Gamsberg 50 MW Solar PV: Discussions are being held with SEZ authorities to build 50 MW behind the meter Solar PV project near Gamsberg Ph II. Additional sub-station is also being proposed to Eskom to consolidate the energy drawl for Gamsberg and BMM. Project tendering to proceed further, post obtaining go-ahead on land usage from SEZ authorities.

In Cairn, we remain committed to our journey of producing 50% of India's Oil & Gas production. In-line with our vision, we brought online >50 wells in FY 2023-24 across various assets helping to achieve 129 kboepd in FY 2023-24. Our R&R stands increased by 19% year on year to 1.4 billion barrels of oil equivalent at March end. We continue to undertake infill drilling campaigns across fields to mitigate natural field decline. We shall continue to invest in exploration and appraisal to add resources for further growth. We also expanded our geographical footprint and commenced production from Assam (Hazarigaon) and Onshore Gujarat (Jaya field), thereby helping us diversify our asset base.

ESL: As we embark towards the growth journey of 3.2 MTPA expansion, which includes execution of additional Blast Furnace of 1,264 m3 supported by 0.5 MTPA Coke Ovens, 800 TPD Oxygen Plant and other auxiliaries. Railway infrastructure upgradation from public siding to Plant head under current expansion shall make ESL logistic friendly. This project also comes with a new 0.18 MTPA Ductile Iron Pipe Plant which will help us to maximise VAP. The project along with the successful debottlenecking of BF#3, Sinter Plants & new LRF will take us to the capacity of 3.2 MTPA with the lowest quartile cost & premium product portfolio. Expected railway siding completion till exchange yard by Q1 FY 2024-25. Additional Hot Metal from BF#1 shall be converted to finished products by installation of 3rd Convertor, 3rd Billet Cater and new TMT rebar mill. Anticipated completion timeline for new steel making and rolling facilities is Q3 FY 2026-27.

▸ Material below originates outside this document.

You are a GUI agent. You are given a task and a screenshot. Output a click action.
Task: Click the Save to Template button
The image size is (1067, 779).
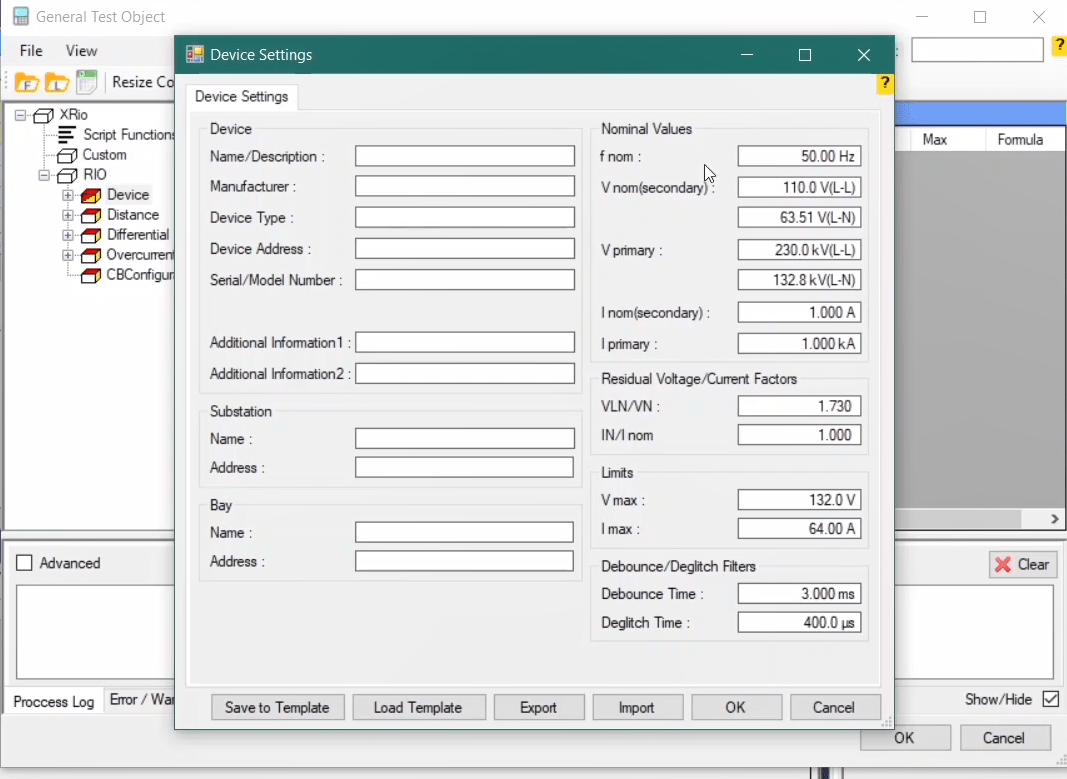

FACOR: As part of the FACOR expansion plan, we have defined three pivotal projects: the establishment of a new 300 KTPA Ferrochrome Smelter (2x75MVA Furnace) Plant, the development of an underground mine at Ostapal with a mining capacity of 1.5 MTPA, and the setup of a new 600 KTPA Concentrator Plant at Tomka. The commencement date for the FACOR Growth Project was established as 01 November 2024. Under this growth initiative, we have achieved significant progress in the following projects:

We have made substantial advancements in our 300 KTPA Ferrochrome Project. Currently, 50% of the engineering work is completed, and our technology supplier, Metso Outotec, has placed orders for key long-lead delivery equipment. Out of a total of 63 packages, 34 have already been ordered. All site preparation work is finalised, and we have completed 464 piles to date. We anticipate commencing structural fabrication and civil foundation (RCC) work by May 2024. Based on our current progress, we are on track to complete the project by November 2024, as committed.

The Ostapal 1.5 MTPA UG Mine Project is also making considerable headway. We have completed 60% of the infrastructure design and engineering work. Portal underground (UG) development work is scheduled to begin in June 2024, pending receipt of the Environmental Clearance (EC). We expect to reach the first ton of ore by Q3 2025.

For the 600 KTPA Concentrator Plant, we have selected Sino Steel from China as our technology partner, with project engineering work commencing in April 2024. The process of selecting a construction partner is currently underway and is expected to be completed by June 2024. We anticipate breaking ground for this project in September 2024.

Iron Ore Business:

WCL: Work is under progress for ordering a 10 MTPA concentrator plant at Bomi mines along with related infrastructure projects for logistics and material handling at port. Work is expected to commence by Q3 of FY 2024-25 with a completion period of 20 months. At Mano mines, DSO mining is planned to be operational from beginning of FY 2024-25.

VAB: Ductile Iron Pipe Project contract has been awarded in December 2023. EC is expected by Q1 FY 2024-25. This will significantly improve the margin and realisation at VAB through product diversification. Successful commissioning of 5 KTPA Fe-Si Plant that will reduce our production cost for value added products.

Vedanta - Nickel Business (Nicomet): In FY 2023-24, we are able to achieve 50% of the installed production capacity with total production and sales close to 3 kt for the year. With the debottlenecking plans, we are targeting to achieve 10 KTPA production capacity in the next six months. Currently holding a 50% domestic market share for Nickel Sulphate, we aim to bolster its presence by venturing into the Indian EV manufacturing sector. Furthermore, we have solidified our position by signing a Long-Term Contract ("LTC") for Nickel Sulphate supply with key international EV players.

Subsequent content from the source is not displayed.